When first setting eyes on the gargantuan A-1 test stand at NASA Stennis Space Center in Mississippi, it seems impossible that human beings built it. The tower, 158-feet tall, is a winding network of pipes and beams, closer in appearance to a landlocked oil rig than the cornerstone of American space history. The metal-works of the structure lead to a large bell otherwise seen launching the space shuttle. What strikes you when seeing the test stand is not that a bunch of rocket scientists built it, but that a bunch of regular Joes did. When we think of NASA, we think of geniuses of almost superhuman caliber, and those geniuses were certainly key. But what makes the rocket engine test stand structure so magical is that an elegant cross section of society came together for it: welders and draftsmen and wrench turners and concrete mixers. Hard hats were as crucial as lab coats.
That is the aerospace industry, and those are some of the jobs available. The fruits of those jobs are planes, yes, and jets, and rockets. But also, as the men and women who built the A-1 can attest, a day’s work can put the first man on the moon. During the recent test of the RS-25 engine for the Space Launch System rocket, employees worked with the certainty that a day’s work will put a human being on Mars—the intended purpose of the SLS.
Stennis itself stretches across more than 13,500 acres, and is surrounded by another 125,000 acres of “buffer.” A ten-minute drive from the facility science center is the Aerojet Rocketdyne Engine Facility, where rocket engines are built and maintained. Aerojet Rocketdyne has, in one form or another, been around since 1955. Before its various acquisitions over the decades, it built the rocket engine for the Saturn V, successfully putting men on the moon. The RS-25, before being selected for the SLS, was the main engine on the Space Shuttle.

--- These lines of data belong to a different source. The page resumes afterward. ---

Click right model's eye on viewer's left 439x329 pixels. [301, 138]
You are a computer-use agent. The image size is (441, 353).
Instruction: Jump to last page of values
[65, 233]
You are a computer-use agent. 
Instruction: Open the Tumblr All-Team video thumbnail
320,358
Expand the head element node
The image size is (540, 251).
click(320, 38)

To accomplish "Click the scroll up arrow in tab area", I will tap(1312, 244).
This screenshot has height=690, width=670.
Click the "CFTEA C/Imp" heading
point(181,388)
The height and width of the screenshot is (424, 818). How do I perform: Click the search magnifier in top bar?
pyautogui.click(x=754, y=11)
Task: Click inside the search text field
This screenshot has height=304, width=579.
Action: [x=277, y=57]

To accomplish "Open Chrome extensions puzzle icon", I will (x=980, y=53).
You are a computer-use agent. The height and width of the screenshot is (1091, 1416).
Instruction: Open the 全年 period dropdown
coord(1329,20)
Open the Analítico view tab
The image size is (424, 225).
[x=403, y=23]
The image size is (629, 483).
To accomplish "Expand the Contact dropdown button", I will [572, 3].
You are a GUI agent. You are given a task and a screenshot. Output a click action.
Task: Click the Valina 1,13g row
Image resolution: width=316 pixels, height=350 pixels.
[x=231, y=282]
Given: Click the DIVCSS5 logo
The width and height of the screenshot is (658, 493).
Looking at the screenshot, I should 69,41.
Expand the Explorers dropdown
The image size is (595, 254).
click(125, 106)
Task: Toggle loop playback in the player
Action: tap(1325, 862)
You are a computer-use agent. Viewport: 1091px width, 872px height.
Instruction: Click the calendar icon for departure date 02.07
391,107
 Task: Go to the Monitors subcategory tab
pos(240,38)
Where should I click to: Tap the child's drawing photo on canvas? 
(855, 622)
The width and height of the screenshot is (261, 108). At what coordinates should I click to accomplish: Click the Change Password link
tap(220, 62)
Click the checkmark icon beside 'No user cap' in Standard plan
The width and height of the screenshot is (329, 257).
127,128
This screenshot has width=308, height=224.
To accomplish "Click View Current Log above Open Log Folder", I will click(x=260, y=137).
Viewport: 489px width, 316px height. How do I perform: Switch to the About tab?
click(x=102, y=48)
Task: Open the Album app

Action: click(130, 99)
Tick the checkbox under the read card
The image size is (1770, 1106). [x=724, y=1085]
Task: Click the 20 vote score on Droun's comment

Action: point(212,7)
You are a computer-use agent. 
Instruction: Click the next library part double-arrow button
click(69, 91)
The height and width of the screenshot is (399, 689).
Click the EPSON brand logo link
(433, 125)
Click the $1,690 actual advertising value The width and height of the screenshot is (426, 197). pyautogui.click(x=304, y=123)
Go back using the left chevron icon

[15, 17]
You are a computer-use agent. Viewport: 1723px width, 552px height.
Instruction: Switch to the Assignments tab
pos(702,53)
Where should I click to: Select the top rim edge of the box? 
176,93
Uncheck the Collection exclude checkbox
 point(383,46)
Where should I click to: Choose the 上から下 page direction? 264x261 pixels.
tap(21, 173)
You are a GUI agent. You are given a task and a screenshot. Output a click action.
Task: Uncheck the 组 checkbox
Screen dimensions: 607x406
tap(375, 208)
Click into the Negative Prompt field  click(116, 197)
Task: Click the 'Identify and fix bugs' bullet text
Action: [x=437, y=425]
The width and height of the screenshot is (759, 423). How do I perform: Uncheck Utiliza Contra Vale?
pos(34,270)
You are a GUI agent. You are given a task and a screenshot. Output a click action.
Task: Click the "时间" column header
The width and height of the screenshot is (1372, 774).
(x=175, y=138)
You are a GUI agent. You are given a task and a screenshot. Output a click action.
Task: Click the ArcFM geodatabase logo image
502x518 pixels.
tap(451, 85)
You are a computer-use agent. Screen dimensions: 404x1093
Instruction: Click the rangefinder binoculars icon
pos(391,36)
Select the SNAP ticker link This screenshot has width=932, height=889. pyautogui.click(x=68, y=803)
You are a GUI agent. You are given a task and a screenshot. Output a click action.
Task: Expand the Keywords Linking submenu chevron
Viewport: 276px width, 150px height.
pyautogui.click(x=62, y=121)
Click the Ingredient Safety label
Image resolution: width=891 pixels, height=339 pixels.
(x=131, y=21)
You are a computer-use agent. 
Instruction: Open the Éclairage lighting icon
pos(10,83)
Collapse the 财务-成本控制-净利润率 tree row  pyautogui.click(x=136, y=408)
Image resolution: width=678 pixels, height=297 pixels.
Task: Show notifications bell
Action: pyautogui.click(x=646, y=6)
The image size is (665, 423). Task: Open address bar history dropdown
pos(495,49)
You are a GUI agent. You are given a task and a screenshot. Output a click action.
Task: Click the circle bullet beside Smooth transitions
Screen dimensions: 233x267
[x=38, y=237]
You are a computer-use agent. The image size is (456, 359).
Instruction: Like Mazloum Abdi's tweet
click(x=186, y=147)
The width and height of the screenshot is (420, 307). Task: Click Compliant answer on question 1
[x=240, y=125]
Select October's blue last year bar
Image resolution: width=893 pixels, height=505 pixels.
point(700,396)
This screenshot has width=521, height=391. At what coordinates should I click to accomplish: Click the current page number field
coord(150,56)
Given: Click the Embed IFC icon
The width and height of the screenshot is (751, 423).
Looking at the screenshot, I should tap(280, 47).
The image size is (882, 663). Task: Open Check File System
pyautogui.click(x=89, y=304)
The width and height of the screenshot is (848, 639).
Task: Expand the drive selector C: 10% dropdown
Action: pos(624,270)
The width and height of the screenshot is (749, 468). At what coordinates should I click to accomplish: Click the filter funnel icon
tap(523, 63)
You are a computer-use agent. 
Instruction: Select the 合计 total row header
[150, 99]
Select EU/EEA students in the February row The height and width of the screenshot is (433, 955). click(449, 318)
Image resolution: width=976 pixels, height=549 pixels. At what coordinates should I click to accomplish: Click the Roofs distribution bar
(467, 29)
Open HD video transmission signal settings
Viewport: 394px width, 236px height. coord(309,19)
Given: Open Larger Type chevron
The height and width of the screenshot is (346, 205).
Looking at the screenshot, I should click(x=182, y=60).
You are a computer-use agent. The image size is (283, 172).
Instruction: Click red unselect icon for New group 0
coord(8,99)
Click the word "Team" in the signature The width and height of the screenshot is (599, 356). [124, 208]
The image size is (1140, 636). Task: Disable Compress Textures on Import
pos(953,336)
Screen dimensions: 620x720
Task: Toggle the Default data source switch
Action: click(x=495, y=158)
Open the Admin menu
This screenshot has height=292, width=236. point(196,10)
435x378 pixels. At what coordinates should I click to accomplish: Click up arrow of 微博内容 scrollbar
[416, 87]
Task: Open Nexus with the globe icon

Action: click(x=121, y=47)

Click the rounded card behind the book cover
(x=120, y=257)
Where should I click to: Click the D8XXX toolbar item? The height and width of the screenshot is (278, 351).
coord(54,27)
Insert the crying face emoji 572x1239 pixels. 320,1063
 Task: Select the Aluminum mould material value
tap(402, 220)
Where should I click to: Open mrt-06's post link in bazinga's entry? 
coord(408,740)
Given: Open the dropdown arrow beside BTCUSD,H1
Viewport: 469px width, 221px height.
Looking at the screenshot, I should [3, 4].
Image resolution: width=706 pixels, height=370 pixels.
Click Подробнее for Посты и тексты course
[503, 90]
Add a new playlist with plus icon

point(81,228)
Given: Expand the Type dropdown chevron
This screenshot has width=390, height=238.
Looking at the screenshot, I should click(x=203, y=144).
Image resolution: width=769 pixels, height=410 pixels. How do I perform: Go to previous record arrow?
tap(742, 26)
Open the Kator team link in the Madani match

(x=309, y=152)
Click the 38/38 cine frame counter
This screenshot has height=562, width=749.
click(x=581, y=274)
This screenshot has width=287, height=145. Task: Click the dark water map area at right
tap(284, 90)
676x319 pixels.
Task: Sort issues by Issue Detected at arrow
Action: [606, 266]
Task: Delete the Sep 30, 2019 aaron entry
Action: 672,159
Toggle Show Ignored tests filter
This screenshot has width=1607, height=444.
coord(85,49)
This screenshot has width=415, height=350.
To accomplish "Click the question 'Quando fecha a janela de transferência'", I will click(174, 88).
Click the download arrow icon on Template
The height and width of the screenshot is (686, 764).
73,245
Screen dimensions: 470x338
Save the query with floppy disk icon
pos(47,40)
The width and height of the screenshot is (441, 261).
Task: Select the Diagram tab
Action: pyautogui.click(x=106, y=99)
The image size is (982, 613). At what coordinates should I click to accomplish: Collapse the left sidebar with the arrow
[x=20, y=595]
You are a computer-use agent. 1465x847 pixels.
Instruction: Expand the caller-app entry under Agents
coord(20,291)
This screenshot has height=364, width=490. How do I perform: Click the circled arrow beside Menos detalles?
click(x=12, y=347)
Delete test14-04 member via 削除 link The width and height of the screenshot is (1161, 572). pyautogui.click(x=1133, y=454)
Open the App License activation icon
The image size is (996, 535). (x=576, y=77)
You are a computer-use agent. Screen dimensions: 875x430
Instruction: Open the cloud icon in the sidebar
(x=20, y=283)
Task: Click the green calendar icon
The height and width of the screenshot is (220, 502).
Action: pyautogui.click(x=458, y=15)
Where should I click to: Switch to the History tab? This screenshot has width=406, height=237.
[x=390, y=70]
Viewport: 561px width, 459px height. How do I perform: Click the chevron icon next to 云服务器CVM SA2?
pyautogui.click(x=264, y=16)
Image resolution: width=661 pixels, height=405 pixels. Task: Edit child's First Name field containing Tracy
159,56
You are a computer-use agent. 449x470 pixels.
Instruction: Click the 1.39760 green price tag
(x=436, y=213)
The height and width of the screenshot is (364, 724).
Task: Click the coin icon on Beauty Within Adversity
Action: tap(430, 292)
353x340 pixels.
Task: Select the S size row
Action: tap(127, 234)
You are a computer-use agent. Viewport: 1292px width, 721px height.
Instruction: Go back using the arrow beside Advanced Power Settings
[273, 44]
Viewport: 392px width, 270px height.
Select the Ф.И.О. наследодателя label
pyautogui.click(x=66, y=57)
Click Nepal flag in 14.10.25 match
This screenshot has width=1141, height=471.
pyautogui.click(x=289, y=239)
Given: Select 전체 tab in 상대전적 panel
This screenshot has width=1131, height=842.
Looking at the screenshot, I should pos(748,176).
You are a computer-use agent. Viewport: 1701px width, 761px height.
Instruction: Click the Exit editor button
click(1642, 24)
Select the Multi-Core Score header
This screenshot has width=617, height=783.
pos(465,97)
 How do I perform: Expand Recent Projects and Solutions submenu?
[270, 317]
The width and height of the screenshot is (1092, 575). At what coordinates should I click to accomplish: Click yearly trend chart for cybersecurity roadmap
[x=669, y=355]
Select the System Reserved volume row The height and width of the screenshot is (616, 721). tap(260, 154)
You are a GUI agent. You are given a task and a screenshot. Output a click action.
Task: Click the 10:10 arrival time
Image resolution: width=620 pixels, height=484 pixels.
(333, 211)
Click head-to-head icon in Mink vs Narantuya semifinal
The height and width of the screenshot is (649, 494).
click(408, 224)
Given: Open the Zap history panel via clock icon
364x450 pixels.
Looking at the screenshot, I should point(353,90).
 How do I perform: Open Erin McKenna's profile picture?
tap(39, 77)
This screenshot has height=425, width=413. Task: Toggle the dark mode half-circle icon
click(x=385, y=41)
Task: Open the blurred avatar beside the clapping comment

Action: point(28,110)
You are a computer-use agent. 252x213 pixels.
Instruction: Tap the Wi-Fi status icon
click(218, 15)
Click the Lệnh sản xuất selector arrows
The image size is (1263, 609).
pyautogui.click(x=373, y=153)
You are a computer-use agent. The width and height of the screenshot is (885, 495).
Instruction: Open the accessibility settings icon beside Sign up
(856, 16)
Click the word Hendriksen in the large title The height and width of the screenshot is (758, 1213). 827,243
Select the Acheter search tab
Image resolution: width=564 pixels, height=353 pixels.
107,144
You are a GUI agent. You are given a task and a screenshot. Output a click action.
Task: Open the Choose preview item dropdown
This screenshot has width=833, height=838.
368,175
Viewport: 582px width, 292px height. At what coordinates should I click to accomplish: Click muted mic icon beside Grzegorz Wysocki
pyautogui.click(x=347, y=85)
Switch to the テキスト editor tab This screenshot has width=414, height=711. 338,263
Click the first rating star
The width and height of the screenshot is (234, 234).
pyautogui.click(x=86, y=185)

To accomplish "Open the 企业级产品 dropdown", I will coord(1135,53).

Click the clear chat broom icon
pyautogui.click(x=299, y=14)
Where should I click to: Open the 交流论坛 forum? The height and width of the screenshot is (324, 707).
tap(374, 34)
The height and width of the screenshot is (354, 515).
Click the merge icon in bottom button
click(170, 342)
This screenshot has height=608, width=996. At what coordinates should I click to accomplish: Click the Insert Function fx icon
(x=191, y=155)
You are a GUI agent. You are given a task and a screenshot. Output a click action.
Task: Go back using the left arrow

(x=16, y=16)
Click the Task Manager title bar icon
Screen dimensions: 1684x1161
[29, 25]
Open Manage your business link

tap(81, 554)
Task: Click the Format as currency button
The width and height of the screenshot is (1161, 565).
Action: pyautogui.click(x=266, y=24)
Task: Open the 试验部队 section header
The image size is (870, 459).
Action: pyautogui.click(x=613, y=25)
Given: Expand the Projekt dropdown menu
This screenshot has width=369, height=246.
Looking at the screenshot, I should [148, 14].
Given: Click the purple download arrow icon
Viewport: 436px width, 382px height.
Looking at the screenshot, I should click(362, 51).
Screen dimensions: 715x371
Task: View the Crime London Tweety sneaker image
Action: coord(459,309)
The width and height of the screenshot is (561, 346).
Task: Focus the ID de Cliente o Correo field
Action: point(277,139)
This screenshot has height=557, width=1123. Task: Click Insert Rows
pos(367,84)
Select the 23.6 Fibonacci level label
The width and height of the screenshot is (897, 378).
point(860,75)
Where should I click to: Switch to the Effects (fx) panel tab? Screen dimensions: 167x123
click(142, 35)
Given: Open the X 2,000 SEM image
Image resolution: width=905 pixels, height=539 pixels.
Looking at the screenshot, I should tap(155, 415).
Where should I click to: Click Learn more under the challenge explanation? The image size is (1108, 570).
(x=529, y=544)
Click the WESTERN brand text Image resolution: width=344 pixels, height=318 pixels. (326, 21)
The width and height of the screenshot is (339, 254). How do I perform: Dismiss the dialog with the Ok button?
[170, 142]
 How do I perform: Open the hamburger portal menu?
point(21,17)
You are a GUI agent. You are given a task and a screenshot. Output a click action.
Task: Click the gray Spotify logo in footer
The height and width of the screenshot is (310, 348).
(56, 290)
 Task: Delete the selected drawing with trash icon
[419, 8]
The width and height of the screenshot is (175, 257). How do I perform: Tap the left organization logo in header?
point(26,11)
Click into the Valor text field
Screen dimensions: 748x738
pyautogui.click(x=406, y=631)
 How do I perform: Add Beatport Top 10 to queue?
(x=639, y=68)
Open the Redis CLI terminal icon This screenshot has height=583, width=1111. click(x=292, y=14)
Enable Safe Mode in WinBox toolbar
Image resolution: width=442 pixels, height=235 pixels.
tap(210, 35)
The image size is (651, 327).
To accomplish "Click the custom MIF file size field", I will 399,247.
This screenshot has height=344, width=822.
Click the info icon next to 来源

Aerojet Rocketdyne here in Hancock County, Mississippi, employs 140 people, from forklift operators to draftsmen. Its headquarters office is in Sacramento, and in total the company is responsible for over 5,000 jobs. The aerospace industry as a whole employs over one million people in all fifty states, according to the Aerospace Industries Association. In addition to being the nation’s largest net exporter, the aerospace industry is also one of the largest contributors to gross domestic product. All of this is to say that the rocket business is good for exploration and defense, but also good for feeding families.
Security is paramount at Stennis. Before gaining admittance as a member of the press, I had to present two forms of government issued identification—meaning a driver’s license (documentation from the state of Louisiana being insufficient proof of who I am, and if you’ve been to Louisiana you know that’s a good call on NASA’s part) and a passport. This speaks to the seriousness of the work, of course. Rockets that can send a spacecraft to Mars can also send a warhead to a metropolitan area. (Note that the RS-25 rocket engine is not used in any weapon of war.)
Where there is security, there are clearances. NASA employment as a whole does not generally require a clearance, though the higher you get, figuratively and literally, the greater clearance you will need. At the Aerojet Rocketdyne facility, not everyone is required to hold a clearance, either, though everyone is given a background check, and many positions do require a security clearance. I’ve spoken to managers at NASA contractor agencies whose careers were halted until a security clearance was granted. Eventually, managers will need to supervise scientists and engineers who need access to sensitive material for their jobs. Likewise, if you’re going to fly a space ship, you’re going to need the nation’s security nod.
SPACE AND THE AMERICAN WORKER
The main event of the day—the test of the RS-25—felt a lot like watching an actual rocket launch. Spectators were kept far away, though the sheer immensity of the thing made it feel eerily close all the same. There was a countdown, and elsewhere on the facility was a mission control of sorts. At ignition, the engine seemed to blast every bit of the smoke that you might expect at launch, though it was, of course, only a fraction of what will appear when the SLS is sent into space. More striking, perhaps, is that what the rocket engine produced was not actually smoke. Rather, the engine creates thrust from liquid oxygen and liquid hydrogen—those white clouds were made entirely of water. The roar—lasting 535 seconds—was in part because the steam was traveling at 13-times the speed of sound. The test was deafening and magisterial. It was a suggestion of what it must have been like in the days of the Apollo program, and a hint at humanity’s voyages to come.
It was a beautiful demonstration of what American workers can do. Nothing in the space program happens by accident. Eventually the RS-25 engines will be integrated with the core stage rocket in New Orleans, and the whole thing will be loaded onto a barge that’s longer than a football field. Again, rocket scientists and aerospace engineers are joined with deckhands and tugboat pilots—everyone can touch the space program in some way; the jobs turn up in the least-expected places. One day a completed rocket will be sailed to Florida for launch. After that—like the aerospace industry that built it—not even the sky is the limit.